最大長方形

最大長方形（二）

時間限制：1000 ms  |  內存限制：65535 KB

難度：4

描述

Largest Rectangle in a Histogram

A histogram is a polygon composed of a sequence of rectangles aligned at a common base line. The rectangles have equal widths but may have different heights. For example, the figure on the left shows the histogram that consists of rectangles with the heights 2, 1, 4, 5, 1, 3, 3, measured in units where 1 is the width of the rectangles: 

Usually, histograms are used to represent discrete distributions, e.g., the frequencies of characters in texts. Note that the order of the rectangles, i.e., their heights, is important. Calculate the area of the largest rectangle in a histogram that is aligned at the common base line, too.
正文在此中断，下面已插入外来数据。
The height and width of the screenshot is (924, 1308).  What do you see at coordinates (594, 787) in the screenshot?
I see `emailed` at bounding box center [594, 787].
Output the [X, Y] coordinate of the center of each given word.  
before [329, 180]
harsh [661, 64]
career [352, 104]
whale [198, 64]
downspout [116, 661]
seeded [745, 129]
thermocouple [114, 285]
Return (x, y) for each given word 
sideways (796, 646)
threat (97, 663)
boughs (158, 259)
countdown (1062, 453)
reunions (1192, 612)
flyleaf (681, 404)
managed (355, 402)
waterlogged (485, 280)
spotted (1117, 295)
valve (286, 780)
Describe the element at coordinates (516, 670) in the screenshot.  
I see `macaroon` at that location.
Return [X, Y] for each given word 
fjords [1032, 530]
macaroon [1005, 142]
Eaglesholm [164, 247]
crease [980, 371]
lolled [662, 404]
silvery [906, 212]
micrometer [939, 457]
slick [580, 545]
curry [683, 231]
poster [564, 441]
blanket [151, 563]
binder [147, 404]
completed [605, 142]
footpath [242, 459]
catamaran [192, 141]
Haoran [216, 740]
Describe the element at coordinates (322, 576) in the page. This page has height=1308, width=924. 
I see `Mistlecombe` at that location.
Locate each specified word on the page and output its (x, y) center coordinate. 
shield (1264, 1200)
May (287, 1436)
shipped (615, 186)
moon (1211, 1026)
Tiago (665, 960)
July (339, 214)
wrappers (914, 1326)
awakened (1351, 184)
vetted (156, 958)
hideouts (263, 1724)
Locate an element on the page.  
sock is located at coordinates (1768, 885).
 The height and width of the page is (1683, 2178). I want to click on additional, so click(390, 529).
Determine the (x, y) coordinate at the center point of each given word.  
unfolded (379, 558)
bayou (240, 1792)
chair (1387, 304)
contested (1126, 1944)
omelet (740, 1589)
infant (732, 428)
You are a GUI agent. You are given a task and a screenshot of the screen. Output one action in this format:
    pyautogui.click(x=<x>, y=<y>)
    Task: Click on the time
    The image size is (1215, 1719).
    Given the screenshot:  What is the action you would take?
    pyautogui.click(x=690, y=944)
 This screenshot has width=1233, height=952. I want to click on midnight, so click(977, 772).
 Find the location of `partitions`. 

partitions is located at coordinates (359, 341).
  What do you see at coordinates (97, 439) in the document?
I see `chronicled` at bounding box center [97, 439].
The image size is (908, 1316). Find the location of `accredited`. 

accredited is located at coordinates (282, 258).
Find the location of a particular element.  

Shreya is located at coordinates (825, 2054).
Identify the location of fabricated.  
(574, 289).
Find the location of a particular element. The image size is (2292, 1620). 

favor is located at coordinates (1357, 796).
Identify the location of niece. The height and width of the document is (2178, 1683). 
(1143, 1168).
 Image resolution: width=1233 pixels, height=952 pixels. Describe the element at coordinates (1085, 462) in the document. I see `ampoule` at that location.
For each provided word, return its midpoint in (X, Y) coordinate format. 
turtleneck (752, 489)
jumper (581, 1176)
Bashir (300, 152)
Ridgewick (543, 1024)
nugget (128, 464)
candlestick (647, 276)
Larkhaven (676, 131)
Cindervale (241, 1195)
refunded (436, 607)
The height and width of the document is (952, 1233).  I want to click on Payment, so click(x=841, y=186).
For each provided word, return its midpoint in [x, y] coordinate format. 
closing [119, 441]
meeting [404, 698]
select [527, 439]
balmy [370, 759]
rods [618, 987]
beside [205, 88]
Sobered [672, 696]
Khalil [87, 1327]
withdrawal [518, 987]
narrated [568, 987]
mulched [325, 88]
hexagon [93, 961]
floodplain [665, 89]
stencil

The figure on the right shows the largest aligned rectangle for the depicted histogram.

輸入

The input contains several test cases. Each test case describes a histogram and starts with an integer n, denoting the number of rectles it is composed of. You may assume that 1 <= n <= 100000. Then follow n integers h1, ..., hn, where 0 <= hi <= 1000000000. These numbers denote the heights of the rectangles of the histogram in left-to-right order. The width of each rectangle is 1. A zero follows the input for the last test case.

輸出

For each test case output on a single line the area of the largest rectangle in the specified histogram. Remember that this rectangle must be aligned at the common base line.

樣例輸入

7 2 1 4 5 1 3 3
4 1000 1000 1000 1000
0

樣例輸出

8
4000

個人理解：考慮用單調隊列的思路，先將所有高度的數據存入棧中，逐次進行比較，如果後面的數據小於前面的，將前面的數據壓出棧中，並將對應的長度與單調匹配的高度與之相乘得到相應的面積，然後按照上面的思路將壓出棧的面積比較，取最大面積進行輸出處理。

#include<cstdio>
#include<iostream>
using namespace std;
int stack[100010]={-2},len[100010];
long long ans;
int main() {
	int n,top,h;
	while(scanf("%d",&n), n) {
		top=0;ans=0;
		for(int i=0;i<=n;i++) {
			if(i<n)scanf("%d",&h);
			else h=-1;
			if(h > stack[top]) {
				stack[++top]=h;
				len[top]=1;
			} else {
				int l = 0;
				while(stack[top] >= h) {
					ans=max(ans,(long long)(l+len[top])*stack[top]);
					l += len[top--];
				}
				stack[++top] = h;
				len[top] = l + 1;
			}
		}
		printf("%lld\n",ans);
	}
	return 0;
}